His crate, bed and food are in the man cave since thats where he can have as much privacy from our cats. They know he's here, but have't come near him. (well one did but kinda shrugged and left the room) He hasn't even tried to explore his surroundings. He just stays on his doggy bed only moving to go to his nearby dish. He won't come to me, so I don't know yet if he's scared or just does not know his name
I took him out in the yard a few times last night to use the bathroom and this afternoon to get some air (on a leash). Its obvious he needs some time to get used to the leash, though occassionally he would "get happy' and wag his tail and skip around . But I need to make him realize that I'm leading the leash when we walk. I don't however want to jerk or pull him since he seems frightened and intimidated enough right now.
I'm not going to assume he's housebroken, even the notes the former owner left at animal control said he wasn't, but he does seem to know to hold as long as he can until I take him outside. Since he's 4 months old I take him out every four to five hours. Does that sound right?
I've decided to "ignore" him once he gets on his doggy bed since I read somewhere that will make him less nervous. That he'll eventually come to me and get about moving once he feels comfortable here. What I read said trying to comfort him too much only frightens him more. Is that right?
He won't take food from my hand as I said. Is it me or is he just not hungry?? He hasn't eaten much. I worry about that but I'll keep an eye on his bowl.

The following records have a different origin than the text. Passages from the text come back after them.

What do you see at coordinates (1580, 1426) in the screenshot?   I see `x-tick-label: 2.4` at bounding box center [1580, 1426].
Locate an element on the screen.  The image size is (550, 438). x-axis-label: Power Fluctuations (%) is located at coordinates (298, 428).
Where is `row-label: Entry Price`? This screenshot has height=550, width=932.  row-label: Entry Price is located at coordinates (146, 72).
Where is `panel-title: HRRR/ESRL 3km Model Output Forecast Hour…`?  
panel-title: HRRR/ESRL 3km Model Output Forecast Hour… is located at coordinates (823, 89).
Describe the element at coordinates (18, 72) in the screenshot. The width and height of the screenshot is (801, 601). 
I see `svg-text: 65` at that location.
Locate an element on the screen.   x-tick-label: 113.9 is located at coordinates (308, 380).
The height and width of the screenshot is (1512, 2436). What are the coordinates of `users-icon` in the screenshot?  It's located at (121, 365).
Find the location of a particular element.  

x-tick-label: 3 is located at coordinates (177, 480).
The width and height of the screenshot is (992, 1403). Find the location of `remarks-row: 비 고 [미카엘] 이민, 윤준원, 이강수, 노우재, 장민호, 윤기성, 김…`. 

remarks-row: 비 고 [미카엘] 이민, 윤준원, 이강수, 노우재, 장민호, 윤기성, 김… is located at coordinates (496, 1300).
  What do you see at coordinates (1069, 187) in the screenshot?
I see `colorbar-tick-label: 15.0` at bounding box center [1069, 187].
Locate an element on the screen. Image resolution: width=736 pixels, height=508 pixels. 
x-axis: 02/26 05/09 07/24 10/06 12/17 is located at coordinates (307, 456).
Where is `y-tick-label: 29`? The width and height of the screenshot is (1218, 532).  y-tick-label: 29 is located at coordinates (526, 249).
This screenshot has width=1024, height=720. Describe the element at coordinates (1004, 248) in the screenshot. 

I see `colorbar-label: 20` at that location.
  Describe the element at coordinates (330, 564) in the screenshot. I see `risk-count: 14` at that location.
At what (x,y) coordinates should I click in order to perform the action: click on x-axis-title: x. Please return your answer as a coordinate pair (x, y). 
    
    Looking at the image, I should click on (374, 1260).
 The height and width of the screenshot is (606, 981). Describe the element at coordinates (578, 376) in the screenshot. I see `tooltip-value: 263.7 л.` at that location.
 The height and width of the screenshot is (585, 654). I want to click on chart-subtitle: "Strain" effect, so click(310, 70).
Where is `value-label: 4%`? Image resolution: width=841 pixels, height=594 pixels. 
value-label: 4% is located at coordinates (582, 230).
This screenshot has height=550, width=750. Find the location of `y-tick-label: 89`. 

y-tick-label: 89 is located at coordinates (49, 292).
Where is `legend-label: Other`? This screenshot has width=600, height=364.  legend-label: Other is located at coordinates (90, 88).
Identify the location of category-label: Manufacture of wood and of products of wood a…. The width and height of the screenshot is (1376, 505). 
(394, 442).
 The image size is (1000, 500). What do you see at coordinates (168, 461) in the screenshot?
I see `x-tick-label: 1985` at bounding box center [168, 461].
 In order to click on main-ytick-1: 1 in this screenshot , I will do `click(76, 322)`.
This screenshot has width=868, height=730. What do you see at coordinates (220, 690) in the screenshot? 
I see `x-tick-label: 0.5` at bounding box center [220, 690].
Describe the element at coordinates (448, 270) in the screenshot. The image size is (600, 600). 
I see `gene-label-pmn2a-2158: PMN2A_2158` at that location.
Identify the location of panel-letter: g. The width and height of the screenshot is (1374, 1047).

All in all, I want him to relax and recognize me and my wife as friends, not foes or merely someone who throws food at him. I'm doing the best I know right now with positive reinforcement. As I said, he's only 4 months old, and he's only been here for 18 hrs so far. He spent about 4 days in the pound so maybe he's homesick for his former owner? Any advice anyone can give would be really appreciated.


----------



## MRVivekB (Jun 21, 2014)

it'll just take time, lots of new stimulus. You could try mega-cool-awesome food (ie tiny bits of raw steak) instead of generic stuff. Around my place you can get cube steak for $8/pound, and $2 goes a looong way (my dog is 18 pounds). I don't think there's a one-size-fits-all for feeding him directly or putting hear him or ..., you'll have to feel that out.

Re:leash, if your backyard is fenced in, you could just get a super long leash and let him explore. I left hidden treats all over so he realized backyard=man-what-a-cool-place. 

Re: amount of time to take him out - take him out more often, every 90m-2 hours. And expect accidents, don't get upset, s*** will happen. And you're going to step in it. Such is life ;-)


----------